OBJETIVO DEL EJERCICIO: Por favor, convierte todas las líneas del listado en una lista numerada y omite las líneas en blanco.
---------------
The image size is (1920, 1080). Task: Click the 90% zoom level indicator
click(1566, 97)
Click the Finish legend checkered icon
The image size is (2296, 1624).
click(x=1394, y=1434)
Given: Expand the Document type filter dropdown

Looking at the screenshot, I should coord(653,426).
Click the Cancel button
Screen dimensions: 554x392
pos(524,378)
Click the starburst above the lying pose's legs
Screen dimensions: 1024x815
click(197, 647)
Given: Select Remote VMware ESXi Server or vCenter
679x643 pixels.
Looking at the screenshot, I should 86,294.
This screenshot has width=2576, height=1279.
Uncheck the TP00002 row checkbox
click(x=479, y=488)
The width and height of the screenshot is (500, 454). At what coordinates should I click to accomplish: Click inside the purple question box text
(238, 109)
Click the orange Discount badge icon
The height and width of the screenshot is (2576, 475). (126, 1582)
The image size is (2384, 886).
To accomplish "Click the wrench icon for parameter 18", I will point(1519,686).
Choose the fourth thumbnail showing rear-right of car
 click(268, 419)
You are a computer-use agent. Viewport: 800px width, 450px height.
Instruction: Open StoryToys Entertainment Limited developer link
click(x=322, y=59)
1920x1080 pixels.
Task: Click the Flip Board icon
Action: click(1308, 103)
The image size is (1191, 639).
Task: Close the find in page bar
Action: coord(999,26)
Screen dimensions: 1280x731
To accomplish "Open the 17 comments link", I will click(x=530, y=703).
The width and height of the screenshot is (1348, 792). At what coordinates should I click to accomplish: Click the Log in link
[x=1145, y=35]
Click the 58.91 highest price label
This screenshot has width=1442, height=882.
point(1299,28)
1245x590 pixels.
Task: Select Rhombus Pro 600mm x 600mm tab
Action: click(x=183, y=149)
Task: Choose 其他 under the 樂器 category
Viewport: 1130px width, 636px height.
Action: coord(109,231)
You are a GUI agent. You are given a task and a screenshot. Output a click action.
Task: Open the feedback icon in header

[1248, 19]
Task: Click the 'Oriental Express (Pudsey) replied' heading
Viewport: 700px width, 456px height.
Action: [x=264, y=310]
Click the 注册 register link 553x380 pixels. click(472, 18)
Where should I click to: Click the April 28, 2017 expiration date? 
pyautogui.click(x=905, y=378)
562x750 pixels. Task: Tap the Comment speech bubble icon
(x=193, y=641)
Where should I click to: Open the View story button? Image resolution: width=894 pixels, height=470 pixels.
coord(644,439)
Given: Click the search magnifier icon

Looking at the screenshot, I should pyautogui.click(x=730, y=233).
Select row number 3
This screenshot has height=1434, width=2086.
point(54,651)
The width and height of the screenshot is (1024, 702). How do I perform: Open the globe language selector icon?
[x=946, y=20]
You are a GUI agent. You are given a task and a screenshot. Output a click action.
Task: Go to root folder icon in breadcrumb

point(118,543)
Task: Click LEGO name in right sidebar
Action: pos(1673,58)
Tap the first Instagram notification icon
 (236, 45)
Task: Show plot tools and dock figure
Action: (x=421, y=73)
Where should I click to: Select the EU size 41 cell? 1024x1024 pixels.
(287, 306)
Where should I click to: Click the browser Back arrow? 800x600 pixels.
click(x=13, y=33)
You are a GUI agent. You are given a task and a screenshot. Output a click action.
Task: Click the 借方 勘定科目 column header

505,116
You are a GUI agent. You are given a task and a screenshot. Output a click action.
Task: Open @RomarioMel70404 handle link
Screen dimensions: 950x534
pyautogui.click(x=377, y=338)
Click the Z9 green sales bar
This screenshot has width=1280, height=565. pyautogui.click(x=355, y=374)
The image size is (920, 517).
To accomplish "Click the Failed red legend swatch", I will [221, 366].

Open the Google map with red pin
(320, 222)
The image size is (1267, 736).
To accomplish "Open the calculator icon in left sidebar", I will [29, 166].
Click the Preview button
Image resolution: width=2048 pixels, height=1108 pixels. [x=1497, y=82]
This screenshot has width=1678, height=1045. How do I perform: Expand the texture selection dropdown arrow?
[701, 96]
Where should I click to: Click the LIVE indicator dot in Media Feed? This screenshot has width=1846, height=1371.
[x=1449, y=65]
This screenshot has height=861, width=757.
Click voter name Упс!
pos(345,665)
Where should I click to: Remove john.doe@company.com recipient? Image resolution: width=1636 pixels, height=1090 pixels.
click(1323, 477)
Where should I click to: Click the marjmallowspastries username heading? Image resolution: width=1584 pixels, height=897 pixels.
---------------
RESPUESTA CORRECTA:
1. The image size is (1920, 1080). Task: Click the 90% zoom level indicator
2. click(1566, 97)
3. Click the Finish legend checkered icon
4. The image size is (2296, 1624).
5. click(x=1394, y=1434)
6. Given: Expand the Document type filter dropdown
7. Looking at the screenshot, I should coord(653,426).
8. Click the Cancel button
9. Screen dimensions: 554x392
10. pos(524,378)
11. Click the starburst above the lying pose's legs
12. Screen dimensions: 1024x815
13. click(197, 647)
14. Given: Select Remote VMware ESXi Server or vCenter
15. 679x643 pixels.
16. Looking at the screenshot, I should 86,294.
17. This screenshot has width=2576, height=1279.
18. Uncheck the TP00002 row checkbox
19. click(x=479, y=488)
20. The width and height of the screenshot is (500, 454). At what coordinates should I click to accomplish: Click inside the purple question box text
21. (238, 109)
22. Click the orange Discount badge icon
23. The height and width of the screenshot is (2576, 475). (126, 1582)
24. The image size is (2384, 886).
25. To accomplish "Click the wrench icon for parameter 18", I will point(1519,686).
26. Choose the fourth thumbnail showing rear-right of car
27.  click(268, 419)
28. You are a computer-use agent. Viewport: 800px width, 450px height.
29. Instruction: Open StoryToys Entertainment Limited developer link
30. click(x=322, y=59)
31. 1920x1080 pixels.
32. Task: Click the Flip Board icon
33. Action: click(1308, 103)
34. The image size is (1191, 639).
35. Task: Close the find in page bar
36. Action: coord(999,26)
37. Screen dimensions: 1280x731
38. To accomplish "Open the 17 comments link", I will click(x=530, y=703).
39. The width and height of the screenshot is (1348, 792). At what coordinates should I click to accomplish: Click the Log in link
40. [x=1145, y=35]
41. Click the 58.91 highest price label
42. This screenshot has width=1442, height=882.
43. point(1299,28)
44. 1245x590 pixels.
45. Task: Select Rhombus Pro 600mm x 600mm tab
46. Action: click(x=183, y=149)
47. Task: Choose 其他 under the 樂器 category
48. Viewport: 1130px width, 636px height.
49. Action: coord(109,231)
50. You are a GUI agent. You are given a task and a screenshot. Output a click action.
51. Task: Open the feedback icon in header
52. [1248, 19]
53. Task: Click the 'Oriental Express (Pudsey) replied' heading
54. Viewport: 700px width, 456px height.
55. Action: [x=264, y=310]
56. Click the 注册 register link 553x380 pixels. click(472, 18)
57. Where should I click to: Click the April 28, 2017 expiration date? 
58. pyautogui.click(x=905, y=378)
59. 562x750 pixels. Task: Tap the Comment speech bubble icon
60. (x=193, y=641)
61. Where should I click to: Open the View story button? Image resolution: width=894 pixels, height=470 pixels.
62. coord(644,439)
63. Given: Click the search magnifier icon
64. Looking at the screenshot, I should pyautogui.click(x=730, y=233).
65. Select row number 3
66. This screenshot has height=1434, width=2086.
67. point(54,651)
68. The width and height of the screenshot is (1024, 702). How do I perform: Open the globe language selector icon?
69. [x=946, y=20]
70. You are a GUI agent. You are given a task and a screenshot. Output a click action.
71. Task: Go to root folder icon in breadcrumb
72. point(118,543)
73. Task: Click LEGO name in right sidebar
74. Action: pos(1673,58)
75. Tap the first Instagram notification icon
76.  (236, 45)
77. Task: Show plot tools and dock figure
78. Action: (x=421, y=73)
79. Where should I click to: Select the EU size 41 cell? 1024x1024 pixels.
80. (287, 306)
81. Where should I click to: Click the browser Back arrow? 800x600 pixels.
82. click(x=13, y=33)
83. You are a GUI agent. You are given a task and a screenshot. Output a click action.
84. Task: Click the 借方 勘定科目 column header
85. 505,116
86. You are a GUI agent. You are given a task and a screenshot. Output a click action.
87. Task: Open @RomarioMel70404 handle link
88. Screen dimensions: 950x534
89. pyautogui.click(x=377, y=338)
90. Click the Z9 green sales bar
91. This screenshot has width=1280, height=565. pyautogui.click(x=355, y=374)
92. The image size is (920, 517).
93. To accomplish "Click the Failed red legend swatch", I will [221, 366].
94. Open the Google map with red pin
95. (320, 222)
96. The image size is (1267, 736).
97. To accomplish "Open the calculator icon in left sidebar", I will [29, 166].
98. Click the Preview button
99. Image resolution: width=2048 pixels, height=1108 pixels. [x=1497, y=82]
100. This screenshot has width=1678, height=1045. How do I perform: Expand the texture selection dropdown arrow?
101. [701, 96]
102. Where should I click to: Click the LIVE indicator dot in Media Feed? This screenshot has width=1846, height=1371.
103. [x=1449, y=65]
104. This screenshot has height=861, width=757.
105. Click voter name Упс!
106. pos(345,665)
107. Where should I click to: Remove john.doe@company.com recipient? Image resolution: width=1636 pixels, height=1090 pixels.
108. click(1323, 477)
109. Where should I click to: Click the marjmallowspastries username heading? Image resolution: width=1584 pixels, height=897 pixels.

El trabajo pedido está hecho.